**What is required**
Take the entries below and return them unchanged.

**Supplied material**
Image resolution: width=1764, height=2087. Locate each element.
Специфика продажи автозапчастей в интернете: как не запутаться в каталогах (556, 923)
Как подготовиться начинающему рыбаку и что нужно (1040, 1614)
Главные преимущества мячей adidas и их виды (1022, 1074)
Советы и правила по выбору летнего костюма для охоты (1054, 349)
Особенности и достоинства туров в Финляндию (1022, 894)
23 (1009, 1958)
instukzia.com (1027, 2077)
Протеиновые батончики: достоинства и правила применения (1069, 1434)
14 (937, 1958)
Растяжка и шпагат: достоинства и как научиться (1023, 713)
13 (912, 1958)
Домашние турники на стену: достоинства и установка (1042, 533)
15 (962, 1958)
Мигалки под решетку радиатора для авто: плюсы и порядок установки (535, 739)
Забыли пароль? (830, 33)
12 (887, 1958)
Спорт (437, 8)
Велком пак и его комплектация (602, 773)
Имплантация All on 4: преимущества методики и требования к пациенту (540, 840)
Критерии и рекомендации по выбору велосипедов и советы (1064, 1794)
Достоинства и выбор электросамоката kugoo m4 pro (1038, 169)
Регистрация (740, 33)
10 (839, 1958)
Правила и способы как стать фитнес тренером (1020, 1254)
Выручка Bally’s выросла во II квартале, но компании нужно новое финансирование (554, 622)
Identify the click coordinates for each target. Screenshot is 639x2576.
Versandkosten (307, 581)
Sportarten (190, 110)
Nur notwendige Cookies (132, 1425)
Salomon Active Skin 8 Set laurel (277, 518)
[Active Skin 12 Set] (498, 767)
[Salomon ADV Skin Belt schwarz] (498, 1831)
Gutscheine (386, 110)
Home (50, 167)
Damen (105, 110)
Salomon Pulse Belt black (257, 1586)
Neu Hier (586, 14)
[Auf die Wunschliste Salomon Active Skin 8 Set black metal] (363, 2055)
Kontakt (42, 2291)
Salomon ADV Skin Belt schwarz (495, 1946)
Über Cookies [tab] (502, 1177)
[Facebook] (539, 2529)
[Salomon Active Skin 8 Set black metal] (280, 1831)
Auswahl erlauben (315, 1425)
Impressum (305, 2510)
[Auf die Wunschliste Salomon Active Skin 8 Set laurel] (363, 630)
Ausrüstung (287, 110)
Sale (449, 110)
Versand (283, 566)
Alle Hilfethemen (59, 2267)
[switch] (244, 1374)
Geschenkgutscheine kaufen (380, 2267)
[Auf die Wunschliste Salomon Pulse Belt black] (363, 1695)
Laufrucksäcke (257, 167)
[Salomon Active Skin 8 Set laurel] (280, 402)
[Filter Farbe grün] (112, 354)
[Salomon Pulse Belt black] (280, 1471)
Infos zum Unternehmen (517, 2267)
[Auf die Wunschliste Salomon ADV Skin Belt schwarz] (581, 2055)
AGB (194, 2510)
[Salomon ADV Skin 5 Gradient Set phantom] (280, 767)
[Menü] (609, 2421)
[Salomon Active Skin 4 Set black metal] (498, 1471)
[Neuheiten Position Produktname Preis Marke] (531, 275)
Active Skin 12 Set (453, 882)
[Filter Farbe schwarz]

**Task response**
Image resolution: width=1764, height=2087. Locate each element.
Специфика продажи автозапчастей в интернете: как не запутаться в каталогах (556, 923)
Как подготовиться начинающему рыбаку и что нужно (1040, 1614)
Главные преимущества мячей adidas и их виды (1022, 1074)
Советы и правила по выбору летнего костюма для охоты (1054, 349)
Особенности и достоинства туров в Финляндию (1022, 894)
23 (1009, 1958)
instukzia.com (1027, 2077)
Протеиновые батончики: достоинства и правила применения (1069, 1434)
14 (937, 1958)
Растяжка и шпагат: достоинства и как научиться (1023, 713)
13 (912, 1958)
Домашние турники на стену: достоинства и установка (1042, 533)
15 (962, 1958)
Мигалки под решетку радиатора для авто: плюсы и порядок установки (535, 739)
Забыли пароль? (830, 33)
12 (887, 1958)
Спорт (437, 8)
Велком пак и его комплектация (602, 773)
Имплантация All on 4: преимущества методики и требования к пациенту (540, 840)
Критерии и рекомендации по выбору велосипедов и советы (1064, 1794)
Достоинства и выбор электросамоката kugoo m4 pro (1038, 169)
Регистрация (740, 33)
10 (839, 1958)
Правила и способы как стать фитнес тренером (1020, 1254)
Выручка Bally’s выросла во II квартале, но компании нужно новое финансирование (554, 622)
Identify the click coordinates for each target. Screenshot is 639x2576.
Versandkosten (307, 581)
Sportarten (190, 110)
Nur notwendige Cookies (132, 1425)
Salomon Active Skin 8 Set laurel (277, 518)
[Active Skin 12 Set] (498, 767)
[Salomon ADV Skin Belt schwarz] (498, 1831)
Gutscheine (386, 110)
Home (50, 167)
Damen (105, 110)
Salomon Pulse Belt black (257, 1586)
Neu Hier (586, 14)
[Auf die Wunschliste Salomon Active Skin 8 Set black metal] (363, 2055)
Kontakt (42, 2291)
Salomon ADV Skin Belt schwarz (495, 1946)
Über Cookies [tab] (502, 1177)
[Facebook] (539, 2529)
[Salomon Active Skin 8 Set black metal] (280, 1831)
Auswahl erlauben (315, 1425)
Impressum (305, 2510)
[Auf die Wunschliste Salomon Active Skin 8 Set laurel] (363, 630)
Ausrüstung (287, 110)
Sale (449, 110)
Versand (283, 566)
Alle Hilfethemen (59, 2267)
[switch] (244, 1374)
Geschenkgutscheine kaufen (380, 2267)
[Auf die Wunschliste Salomon Pulse Belt black] (363, 1695)
Laufrucksäcke (257, 167)
[Salomon Active Skin 8 Set laurel] (280, 402)
[Filter Farbe grün] (112, 354)
[Salomon Pulse Belt black] (280, 1471)
Infos zum Unternehmen (517, 2267)
[Auf die Wunschliste Salomon ADV Skin Belt schwarz] (581, 2055)
AGB (194, 2510)
[Salomon ADV Skin 5 Gradient Set phantom] (280, 767)
[Menü] (609, 2421)
[Salomon Active Skin 4 Set black metal] (498, 1471)
[Neuheiten Position Produktname Preis Marke] (531, 275)
Active Skin 12 Set (453, 882)
[Filter Farbe schwarz]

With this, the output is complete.